Lifestyle
Kamala Harris’s 2024 Role Crystallizes Around Abortion Rights
[ad_1]
On Saturday, June 24—the one-year anniversary of the day the Supreme Court gutted federal abortion protections—Kamala Harris is scheduled to be in Charlotte, North Carolina to address reproductive rights advocates and Democratic leaders. It will be one of many campaign stops she is expected to make across the country on the issue; a natural progression from the abortion rights rally she headlined in Washington DC on the same day Joe Biden announced his reelection bid, and the MSNBC roundtable discussion she participated in this week on the subject. As the Biden-Harris ticket begins to rev up its 2024 game plan, Harris’s role in the campaign is taking clearer shape as the face of one of Democrats’ biggest rallying cries: abortion rights. “This will clearly be a continued focus for her,” a senior Harris adviser tells me.
It’s telling that she’ll be in North Carolina, a purplish state that Biden came within a point and a half of winning in 2020, and where Republicans recently passed a 12-week abortion ban, overriding Democratic governor Roy Cooper’s veto. Harris is expected to call for codifying Roe v. Wade into law and electing enough Democrats in 2024 to ensure that’s even a remote possibility. On Friday, the eve of the Dobbs v. Jackson Women’s Health Organization anniversary, NARAL, Planned Parenthood, and Emily’s List all endorsed the Biden-Harris ticket; Biden and Harris are scheduled to hold an event with the groups Friday in Washington, DC. The hope is that abortion rights are a strong enough message to overpower any other reservations Democratic voters have with their leading ticket. “It’s a fairly easy decision, right?” Alexis McGill Johnson, the president of Planned Parenthood Action Fund, told VF, adding “You can speak unapologetically about protecting freedoms and rights—like abortion access—and the electorate will be with you.”
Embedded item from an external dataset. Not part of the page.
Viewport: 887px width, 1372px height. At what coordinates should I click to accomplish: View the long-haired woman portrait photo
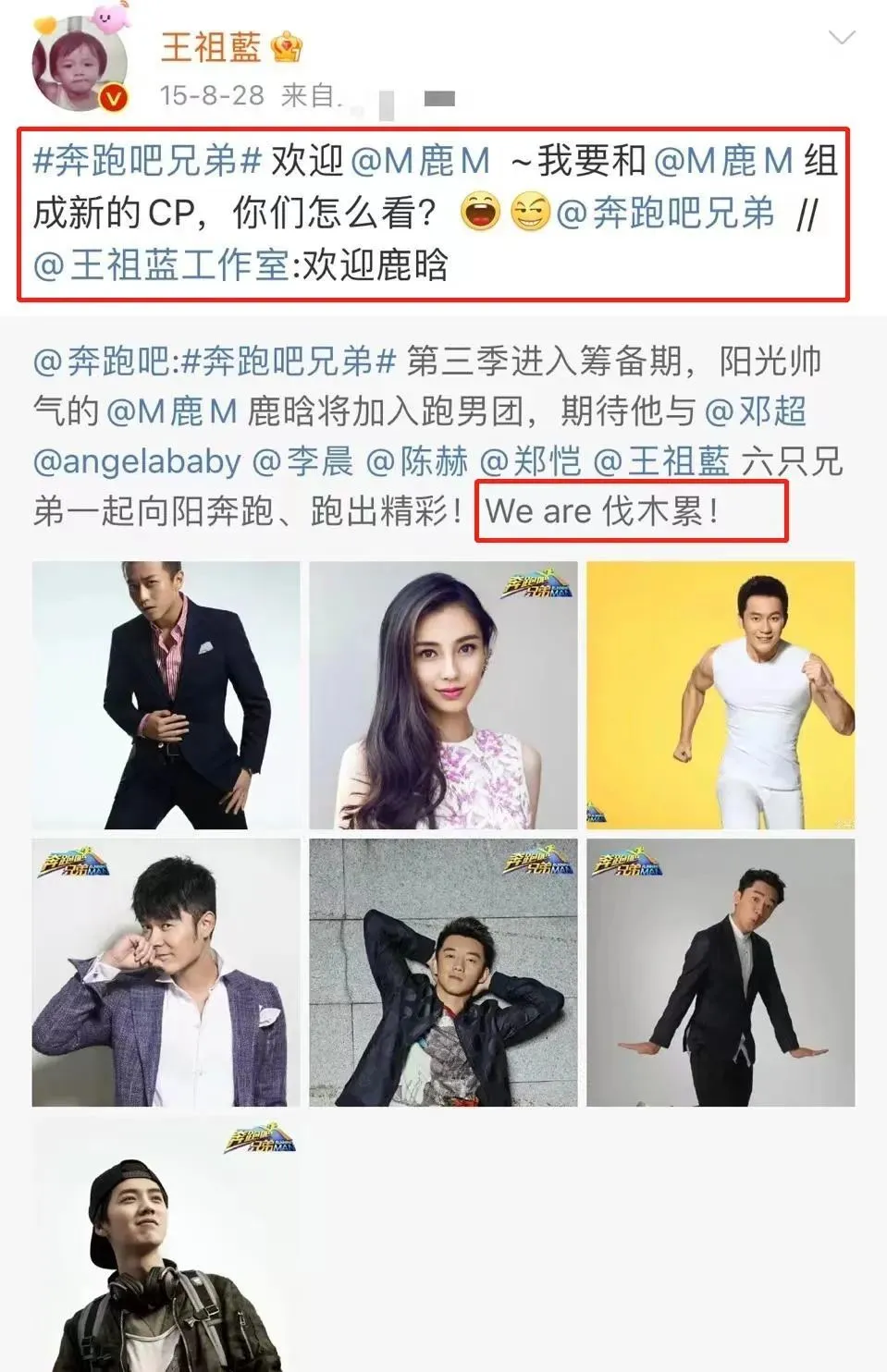[x=443, y=695]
Though, there have been plenty of reservations: Voters have repeatedly cited Biden’s age, questioned his ability to serve, and raised concerns about the direction the country is headed. Moreover, polling has shown Harris as a potential drag; ever since being tasked with handling immigration, her favorability among the American public has dropped. She’s lagged behind all of her recent predecessors in the vice presidency when it comes to popularity. Still, abortion advocates have welcomed her as a leading voice on reproductive rights for the White House. “She’s remarkably well-suited,” Laphonza Butler, the president of EMILY’s List, said. “She clearly is showing up as the convener, the leader, the empathizer and the fighter that we need, that the American people really need to lean on and be able to believe in.” She cited Harris’s background as a prosecutor and senator. Perhaps the greatest portent of the role Harris can play on the campaign trail comes from the latter—specifically the time she questioned Brett Kavanaugh on the issue.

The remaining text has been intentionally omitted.